Step1 - GH archrive_mining: This subfolder contains two Python scripts required for mining "Issue event" from the Github Archive (GH Archive). If desired, practioners may select a custom date interval from the date range for the issue events by changing the date fields in these scripts.
- GH_all_issue.py: This script is used to extract all "Issue Event" in a specified date range from GH Archive.
- GHarchive_debt.py: This script is used to extract TD issues only, doing so by extracting "Issue event" with keyword "debt" in their payload.
all_issue_event: In this folder, all the "Issue event" mined from GH Archive is available as multiple CSV files with dates ranging from 1st Jan 2021 to 21st July 2022. The script used to mine this data is GH_all_issue.py, which can be found in folder "GH archrive_mining".
TD_dataset_events: All the mined "Issues event" with keyword "debt" (case insensitive) in the "Issues event payload" of GH archive, are available as CSV files with dates ranging from 1st Jan 2015 to 21st July 2022 (more than 7.5 years) in this folder.
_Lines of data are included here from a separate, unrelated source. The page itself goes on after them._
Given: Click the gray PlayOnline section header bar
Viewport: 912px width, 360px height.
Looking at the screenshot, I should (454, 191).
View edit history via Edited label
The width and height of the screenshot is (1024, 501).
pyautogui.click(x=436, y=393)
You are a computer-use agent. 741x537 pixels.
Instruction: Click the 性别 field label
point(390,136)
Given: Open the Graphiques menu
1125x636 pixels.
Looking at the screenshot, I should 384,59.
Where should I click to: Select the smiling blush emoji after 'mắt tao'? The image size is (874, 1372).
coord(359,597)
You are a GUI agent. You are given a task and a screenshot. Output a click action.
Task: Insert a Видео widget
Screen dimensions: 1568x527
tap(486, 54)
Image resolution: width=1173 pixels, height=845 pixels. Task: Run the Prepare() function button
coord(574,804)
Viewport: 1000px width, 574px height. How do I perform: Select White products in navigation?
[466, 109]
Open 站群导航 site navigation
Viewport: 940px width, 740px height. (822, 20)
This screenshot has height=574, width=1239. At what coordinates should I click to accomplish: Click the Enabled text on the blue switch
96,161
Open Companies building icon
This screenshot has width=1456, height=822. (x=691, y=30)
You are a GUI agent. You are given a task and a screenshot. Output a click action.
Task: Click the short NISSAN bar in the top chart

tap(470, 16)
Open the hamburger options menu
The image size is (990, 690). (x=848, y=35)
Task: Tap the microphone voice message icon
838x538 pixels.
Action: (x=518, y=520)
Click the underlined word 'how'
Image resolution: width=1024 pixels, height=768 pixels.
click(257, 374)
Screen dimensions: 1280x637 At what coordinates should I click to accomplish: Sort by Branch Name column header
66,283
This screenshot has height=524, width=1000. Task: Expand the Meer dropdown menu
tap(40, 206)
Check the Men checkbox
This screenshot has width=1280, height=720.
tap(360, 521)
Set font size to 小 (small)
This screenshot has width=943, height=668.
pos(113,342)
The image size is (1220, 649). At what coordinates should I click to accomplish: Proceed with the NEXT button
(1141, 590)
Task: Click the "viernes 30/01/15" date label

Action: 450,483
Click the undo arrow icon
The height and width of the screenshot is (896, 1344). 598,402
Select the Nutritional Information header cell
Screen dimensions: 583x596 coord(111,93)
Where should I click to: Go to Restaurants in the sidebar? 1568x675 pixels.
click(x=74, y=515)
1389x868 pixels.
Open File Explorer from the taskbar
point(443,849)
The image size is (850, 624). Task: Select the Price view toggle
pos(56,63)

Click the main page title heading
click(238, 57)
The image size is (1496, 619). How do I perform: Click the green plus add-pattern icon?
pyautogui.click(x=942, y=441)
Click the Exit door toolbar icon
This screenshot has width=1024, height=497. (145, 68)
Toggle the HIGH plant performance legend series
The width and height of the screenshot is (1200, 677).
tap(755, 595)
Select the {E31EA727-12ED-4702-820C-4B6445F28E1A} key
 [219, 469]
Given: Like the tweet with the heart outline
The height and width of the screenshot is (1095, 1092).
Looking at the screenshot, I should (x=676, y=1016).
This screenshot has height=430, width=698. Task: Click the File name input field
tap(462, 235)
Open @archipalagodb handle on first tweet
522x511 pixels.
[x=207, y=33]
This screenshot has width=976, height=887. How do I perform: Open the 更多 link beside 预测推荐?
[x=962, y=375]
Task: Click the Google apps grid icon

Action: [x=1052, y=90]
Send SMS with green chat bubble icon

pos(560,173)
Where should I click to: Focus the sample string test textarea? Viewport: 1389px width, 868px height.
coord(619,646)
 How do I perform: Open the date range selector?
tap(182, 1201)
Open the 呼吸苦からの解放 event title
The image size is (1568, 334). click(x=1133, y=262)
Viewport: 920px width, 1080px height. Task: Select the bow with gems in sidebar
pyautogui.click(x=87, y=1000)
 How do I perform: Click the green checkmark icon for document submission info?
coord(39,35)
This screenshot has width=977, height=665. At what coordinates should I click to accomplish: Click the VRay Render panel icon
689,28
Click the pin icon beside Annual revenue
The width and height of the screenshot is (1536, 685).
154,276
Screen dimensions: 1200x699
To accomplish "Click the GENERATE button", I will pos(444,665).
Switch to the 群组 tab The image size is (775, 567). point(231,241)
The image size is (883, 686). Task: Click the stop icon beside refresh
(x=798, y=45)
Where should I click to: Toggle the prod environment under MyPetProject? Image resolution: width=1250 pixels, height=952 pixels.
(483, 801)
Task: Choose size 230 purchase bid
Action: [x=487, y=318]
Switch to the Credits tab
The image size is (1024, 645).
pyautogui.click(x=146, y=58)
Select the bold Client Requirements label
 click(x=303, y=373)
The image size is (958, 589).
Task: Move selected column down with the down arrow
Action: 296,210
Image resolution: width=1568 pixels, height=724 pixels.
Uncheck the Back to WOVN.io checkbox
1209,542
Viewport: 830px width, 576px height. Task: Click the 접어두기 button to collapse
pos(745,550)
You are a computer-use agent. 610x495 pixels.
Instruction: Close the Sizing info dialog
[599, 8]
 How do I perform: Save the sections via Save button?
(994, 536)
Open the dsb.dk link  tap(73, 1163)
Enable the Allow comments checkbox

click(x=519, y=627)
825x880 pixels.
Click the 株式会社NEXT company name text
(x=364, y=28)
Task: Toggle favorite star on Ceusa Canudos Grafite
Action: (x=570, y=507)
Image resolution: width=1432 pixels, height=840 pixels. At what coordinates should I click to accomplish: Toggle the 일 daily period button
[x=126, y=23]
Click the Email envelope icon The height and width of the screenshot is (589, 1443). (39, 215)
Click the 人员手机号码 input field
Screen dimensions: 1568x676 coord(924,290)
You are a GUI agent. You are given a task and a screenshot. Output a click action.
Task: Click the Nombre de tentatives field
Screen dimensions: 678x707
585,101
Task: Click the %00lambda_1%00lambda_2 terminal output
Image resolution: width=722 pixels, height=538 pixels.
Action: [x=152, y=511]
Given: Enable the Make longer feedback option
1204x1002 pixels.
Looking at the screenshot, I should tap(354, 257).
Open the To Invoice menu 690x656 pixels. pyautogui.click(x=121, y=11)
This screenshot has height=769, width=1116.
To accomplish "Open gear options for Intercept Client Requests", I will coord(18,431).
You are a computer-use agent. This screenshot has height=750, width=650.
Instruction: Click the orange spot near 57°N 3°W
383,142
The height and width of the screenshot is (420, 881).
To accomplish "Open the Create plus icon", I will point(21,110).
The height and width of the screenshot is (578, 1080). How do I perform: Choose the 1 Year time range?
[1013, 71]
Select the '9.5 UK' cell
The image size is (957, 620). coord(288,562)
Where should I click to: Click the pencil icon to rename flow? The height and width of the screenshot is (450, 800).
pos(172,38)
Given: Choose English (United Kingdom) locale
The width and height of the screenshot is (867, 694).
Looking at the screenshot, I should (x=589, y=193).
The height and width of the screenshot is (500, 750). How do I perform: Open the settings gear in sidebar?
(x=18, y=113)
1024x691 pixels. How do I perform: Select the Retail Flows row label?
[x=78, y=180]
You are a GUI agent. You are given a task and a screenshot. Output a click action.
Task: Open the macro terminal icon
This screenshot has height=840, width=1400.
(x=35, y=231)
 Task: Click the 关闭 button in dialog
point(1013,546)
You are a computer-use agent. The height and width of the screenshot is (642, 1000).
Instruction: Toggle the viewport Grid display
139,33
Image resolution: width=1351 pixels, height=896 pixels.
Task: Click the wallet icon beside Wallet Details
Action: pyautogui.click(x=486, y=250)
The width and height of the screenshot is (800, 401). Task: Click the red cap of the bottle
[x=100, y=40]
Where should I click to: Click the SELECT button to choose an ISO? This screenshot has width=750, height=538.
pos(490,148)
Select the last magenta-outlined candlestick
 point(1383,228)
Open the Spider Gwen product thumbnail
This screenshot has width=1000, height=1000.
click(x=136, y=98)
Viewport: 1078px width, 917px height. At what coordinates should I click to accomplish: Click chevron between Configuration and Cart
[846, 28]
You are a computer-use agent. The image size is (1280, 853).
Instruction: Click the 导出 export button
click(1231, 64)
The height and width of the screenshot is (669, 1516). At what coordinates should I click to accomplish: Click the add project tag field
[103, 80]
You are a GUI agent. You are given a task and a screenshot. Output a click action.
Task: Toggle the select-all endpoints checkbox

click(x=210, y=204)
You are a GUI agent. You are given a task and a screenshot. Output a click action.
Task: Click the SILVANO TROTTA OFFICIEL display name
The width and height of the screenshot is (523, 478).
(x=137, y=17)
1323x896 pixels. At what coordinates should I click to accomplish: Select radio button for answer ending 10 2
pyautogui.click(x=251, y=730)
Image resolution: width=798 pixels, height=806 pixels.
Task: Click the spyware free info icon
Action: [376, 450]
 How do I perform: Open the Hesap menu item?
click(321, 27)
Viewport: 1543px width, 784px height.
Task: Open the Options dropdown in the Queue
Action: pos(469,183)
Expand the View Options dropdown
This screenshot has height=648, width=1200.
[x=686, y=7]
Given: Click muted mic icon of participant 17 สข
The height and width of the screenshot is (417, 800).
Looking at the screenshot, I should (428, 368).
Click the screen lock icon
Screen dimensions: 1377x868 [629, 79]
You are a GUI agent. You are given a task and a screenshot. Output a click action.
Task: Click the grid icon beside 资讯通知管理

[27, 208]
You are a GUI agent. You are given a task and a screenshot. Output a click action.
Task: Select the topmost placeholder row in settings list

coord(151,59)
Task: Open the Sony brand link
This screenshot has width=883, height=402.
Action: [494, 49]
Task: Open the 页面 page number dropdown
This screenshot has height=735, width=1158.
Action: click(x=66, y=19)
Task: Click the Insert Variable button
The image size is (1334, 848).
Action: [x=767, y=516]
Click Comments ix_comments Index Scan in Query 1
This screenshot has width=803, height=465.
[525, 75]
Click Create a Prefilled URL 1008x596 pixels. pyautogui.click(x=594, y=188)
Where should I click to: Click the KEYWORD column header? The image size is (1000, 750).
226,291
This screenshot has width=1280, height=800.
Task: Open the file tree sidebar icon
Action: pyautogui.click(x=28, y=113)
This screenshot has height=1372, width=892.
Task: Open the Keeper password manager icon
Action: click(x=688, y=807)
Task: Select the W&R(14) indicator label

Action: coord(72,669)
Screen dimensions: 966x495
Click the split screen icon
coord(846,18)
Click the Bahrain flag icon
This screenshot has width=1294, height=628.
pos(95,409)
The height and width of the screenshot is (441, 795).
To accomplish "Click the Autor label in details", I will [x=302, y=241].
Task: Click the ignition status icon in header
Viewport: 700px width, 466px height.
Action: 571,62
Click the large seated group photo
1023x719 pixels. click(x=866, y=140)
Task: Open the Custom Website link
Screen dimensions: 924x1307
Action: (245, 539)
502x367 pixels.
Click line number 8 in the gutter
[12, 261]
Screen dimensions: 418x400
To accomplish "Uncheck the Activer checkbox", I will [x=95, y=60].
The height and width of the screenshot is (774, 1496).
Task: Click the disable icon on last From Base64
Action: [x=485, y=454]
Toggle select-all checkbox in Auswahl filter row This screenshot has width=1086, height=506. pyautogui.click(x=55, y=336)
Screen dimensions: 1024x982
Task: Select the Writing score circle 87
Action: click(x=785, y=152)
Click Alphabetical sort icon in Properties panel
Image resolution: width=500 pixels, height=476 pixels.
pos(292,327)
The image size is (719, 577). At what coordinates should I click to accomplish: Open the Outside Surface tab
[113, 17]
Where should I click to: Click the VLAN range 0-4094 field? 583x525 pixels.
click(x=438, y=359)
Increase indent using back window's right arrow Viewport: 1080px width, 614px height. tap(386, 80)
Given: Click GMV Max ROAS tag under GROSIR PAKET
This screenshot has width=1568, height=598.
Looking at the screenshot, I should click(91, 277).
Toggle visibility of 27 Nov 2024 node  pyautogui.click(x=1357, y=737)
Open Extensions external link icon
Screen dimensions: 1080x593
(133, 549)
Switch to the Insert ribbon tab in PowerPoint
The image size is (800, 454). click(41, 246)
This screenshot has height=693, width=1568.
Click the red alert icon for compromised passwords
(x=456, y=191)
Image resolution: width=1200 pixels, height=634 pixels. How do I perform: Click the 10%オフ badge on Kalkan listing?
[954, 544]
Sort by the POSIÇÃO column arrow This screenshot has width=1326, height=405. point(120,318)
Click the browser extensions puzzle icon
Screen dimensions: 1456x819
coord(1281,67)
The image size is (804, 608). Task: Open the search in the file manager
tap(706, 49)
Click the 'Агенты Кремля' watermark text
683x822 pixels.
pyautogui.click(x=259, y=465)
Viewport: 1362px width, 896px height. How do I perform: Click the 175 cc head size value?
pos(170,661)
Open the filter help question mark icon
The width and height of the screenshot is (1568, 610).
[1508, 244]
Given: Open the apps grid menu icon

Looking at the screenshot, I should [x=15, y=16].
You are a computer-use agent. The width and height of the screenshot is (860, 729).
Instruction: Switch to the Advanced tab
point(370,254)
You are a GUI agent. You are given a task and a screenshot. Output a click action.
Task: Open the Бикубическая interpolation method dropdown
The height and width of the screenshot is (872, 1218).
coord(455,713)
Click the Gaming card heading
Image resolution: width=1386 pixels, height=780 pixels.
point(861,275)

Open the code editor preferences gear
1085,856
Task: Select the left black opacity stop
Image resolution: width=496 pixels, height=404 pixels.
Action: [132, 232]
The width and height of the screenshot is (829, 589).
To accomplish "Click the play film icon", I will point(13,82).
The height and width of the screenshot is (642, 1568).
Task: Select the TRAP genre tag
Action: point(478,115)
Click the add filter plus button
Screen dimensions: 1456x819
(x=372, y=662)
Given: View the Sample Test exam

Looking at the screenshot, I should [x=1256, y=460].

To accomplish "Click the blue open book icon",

The GHarchive_debt.py script is used to mine this data and can be found in folder "Step1 - GH archrive_mining".
TD_Dataset_creation: In this folder you will find all the important code and CSV files used to create the "Main Ground TD dataset". Most of the exploratory data analysis and cleaning is also included in this folder. The main code files are as follows:
- TD_dataset_creation.ipynb: This Notebook reads all the CSV files' "Issues event" with keyword "debt" from the "TD_dataset_events" folder, then concatenates them into one big CSV file. The TD issues in this dataset are picked based on their "Label" field having the keyword "debt" in their payload, which we mined using the script GHarchive_debt.py.
- Extract_issues_by_type.ipynb: this Notebook reads all other the "Issues event" CSV files from the folder "all_issue_event" that we mined using the script GH_all_issue.py. The notebook is then used concatenate all the non-TD issues with labels types such as "bug", "improvements", "questions" and "documentation", and so forth (except from "debt" types) in order to create the non-TD collection of our dataset.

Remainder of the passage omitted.